* **AVAILABLE RECORDS**
---

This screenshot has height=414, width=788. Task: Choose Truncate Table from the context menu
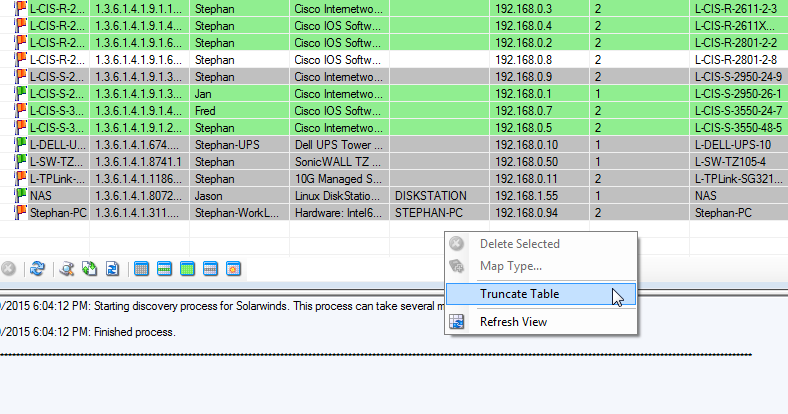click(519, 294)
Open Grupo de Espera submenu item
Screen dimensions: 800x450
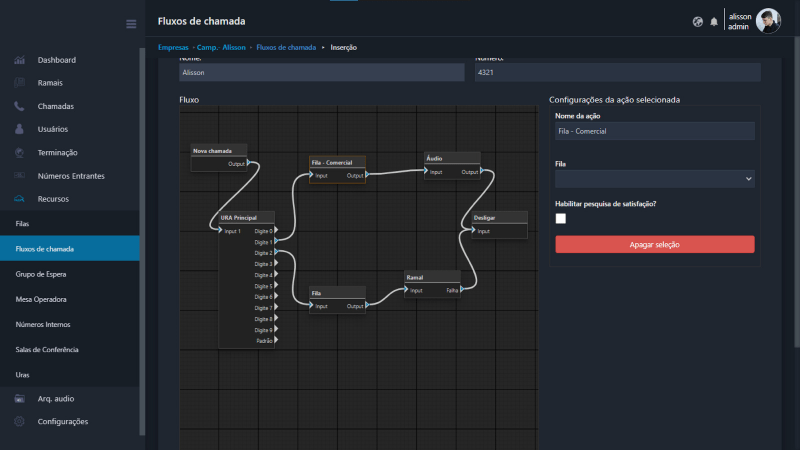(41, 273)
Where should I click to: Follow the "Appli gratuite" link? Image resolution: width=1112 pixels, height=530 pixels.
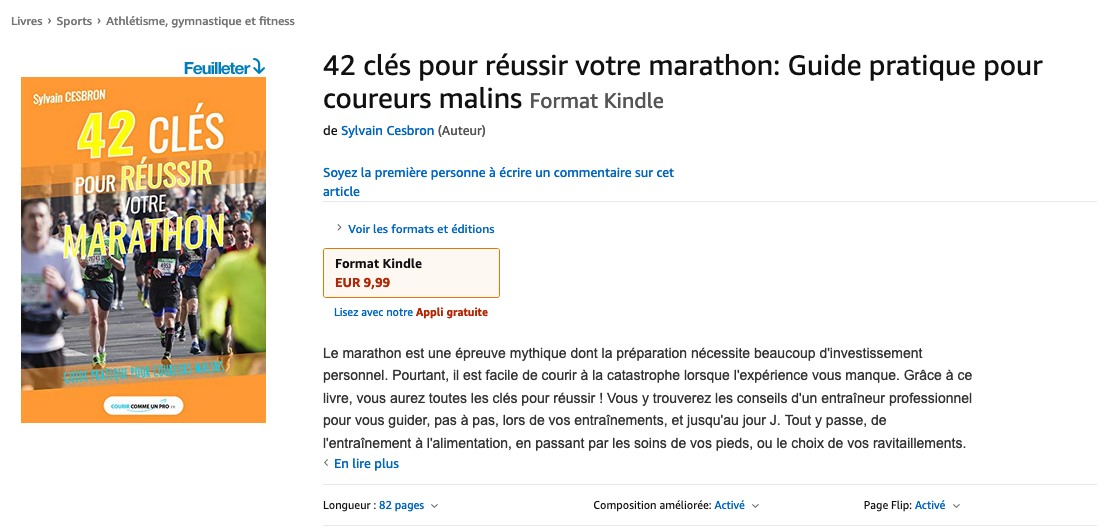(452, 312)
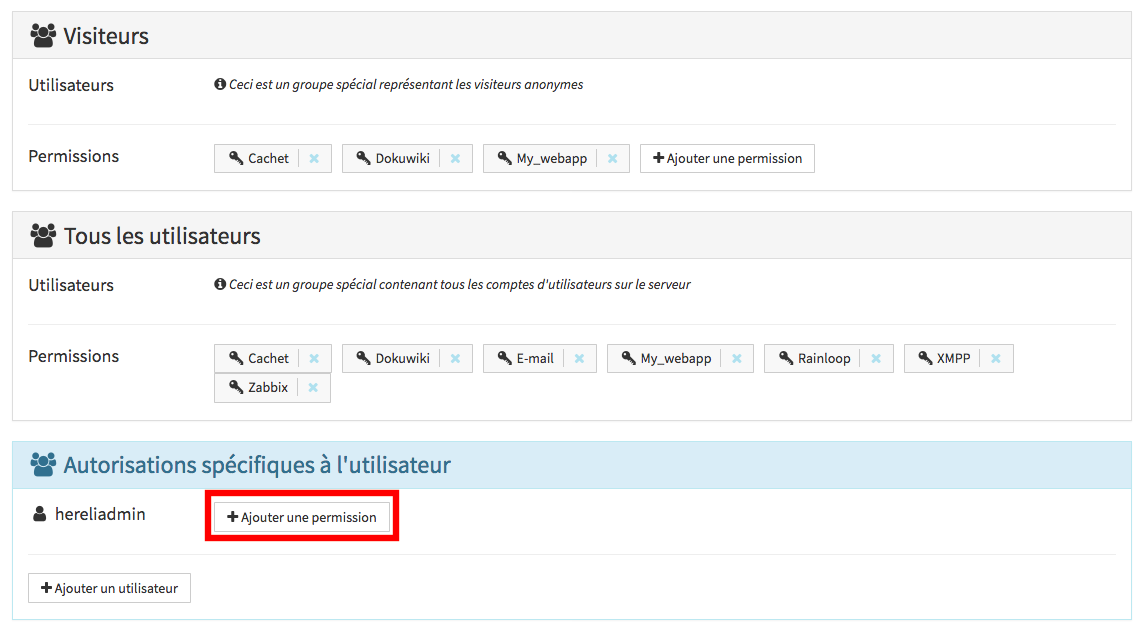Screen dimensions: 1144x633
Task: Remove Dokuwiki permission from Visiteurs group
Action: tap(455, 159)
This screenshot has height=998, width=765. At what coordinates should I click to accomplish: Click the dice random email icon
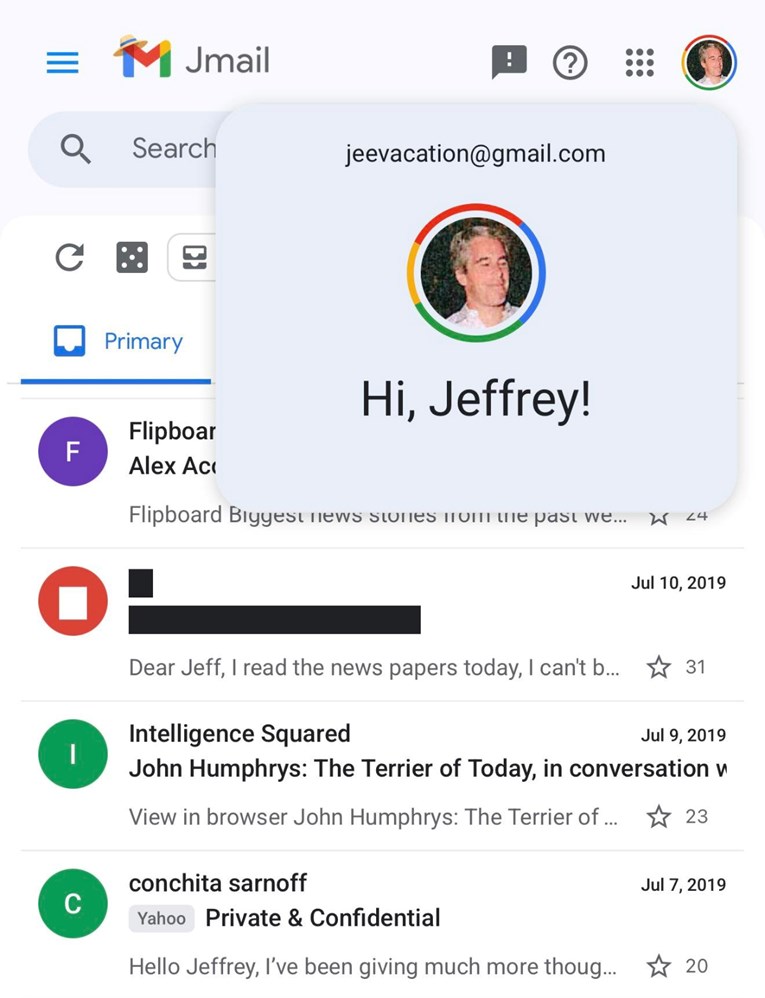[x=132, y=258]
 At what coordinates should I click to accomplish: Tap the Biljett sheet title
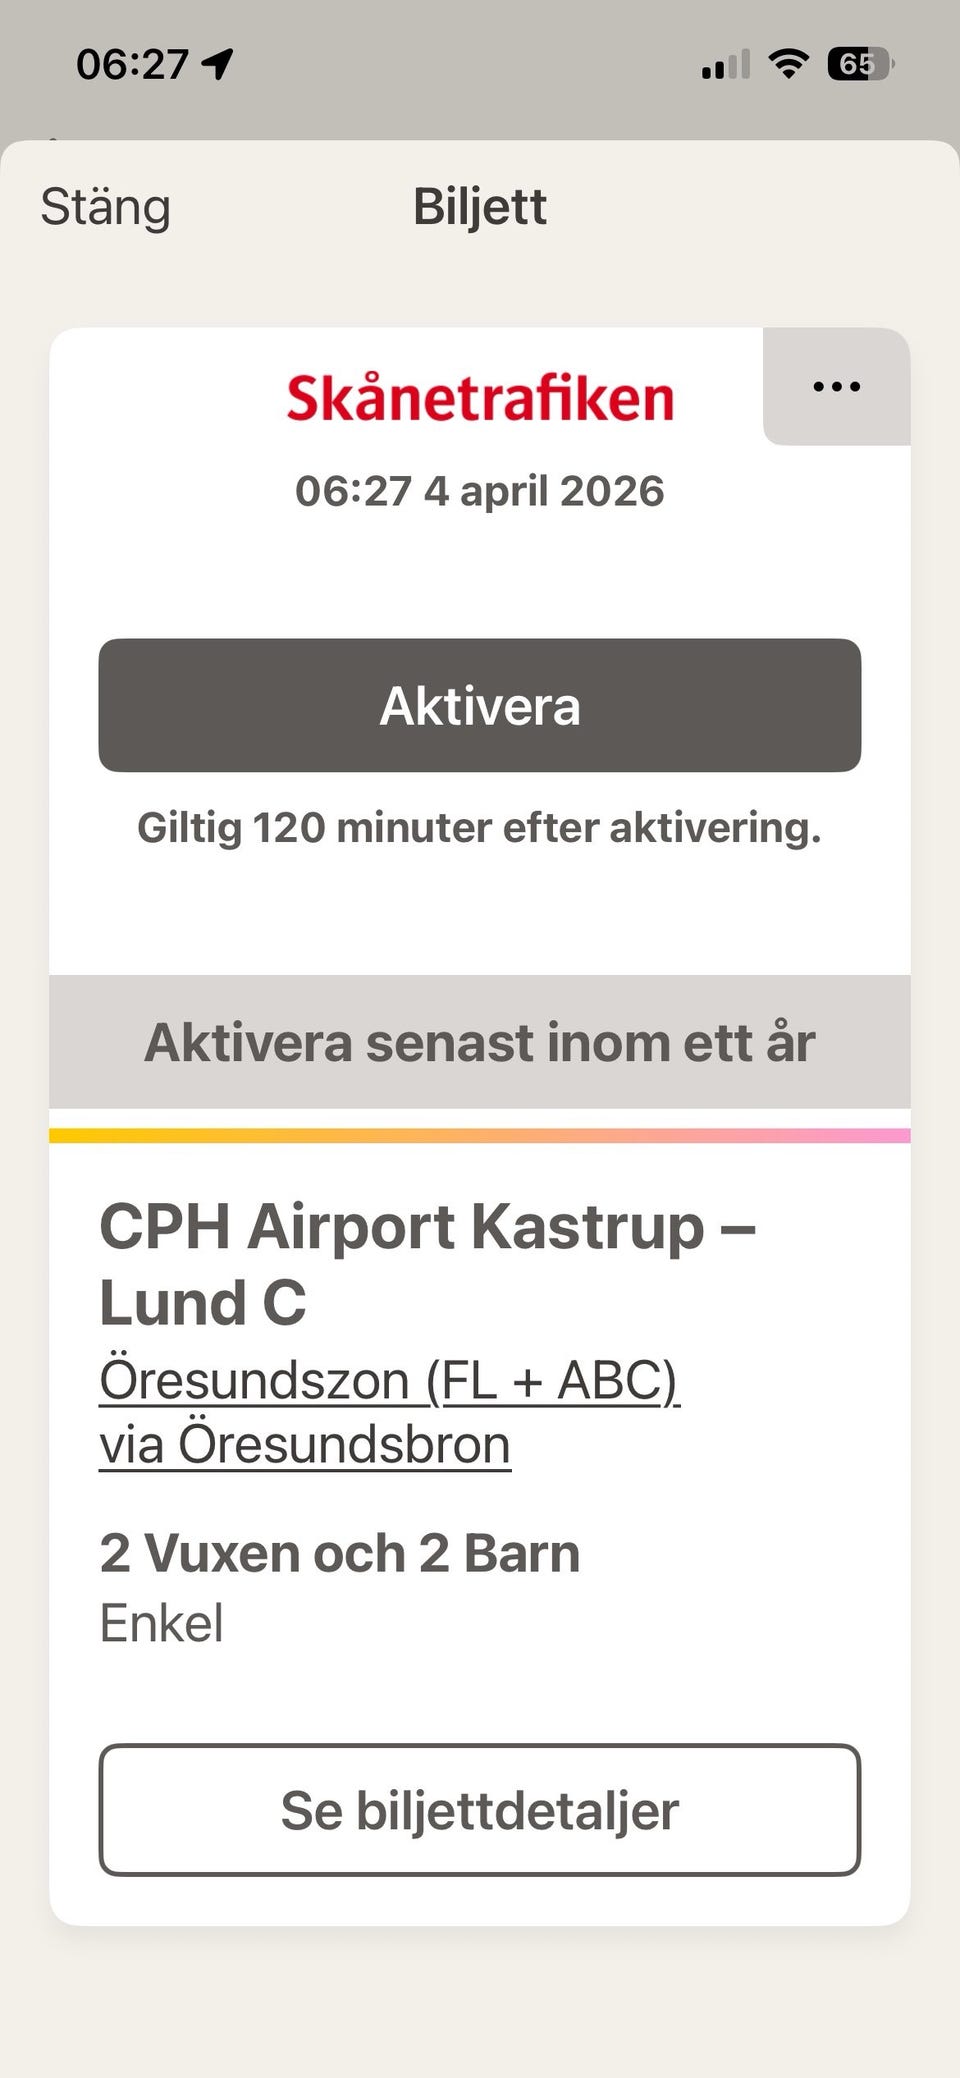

---

* **WORK INSTRUCTION**
The full data, repeated exactly and stripped of its pictures, is the expected answer.

* **PROBLEM SOLUTION**
This screenshot has height=414, width=788. Task: Choose Truncate Table from the context menu
click(519, 294)
Open Grupo de Espera submenu item
Screen dimensions: 800x450
(41, 273)
Where should I click to: Follow the "Appli gratuite" link? Image resolution: width=1112 pixels, height=530 pixels.
(452, 312)
Screen dimensions: 1144x633
Task: Remove Dokuwiki permission from Visiteurs group
Action: tap(455, 159)
This screenshot has height=998, width=765. At what coordinates should I click to accomplish: Click the dice random email icon
[x=132, y=258]
 At what coordinates should I click to accomplish: Tap the Biljett sheet title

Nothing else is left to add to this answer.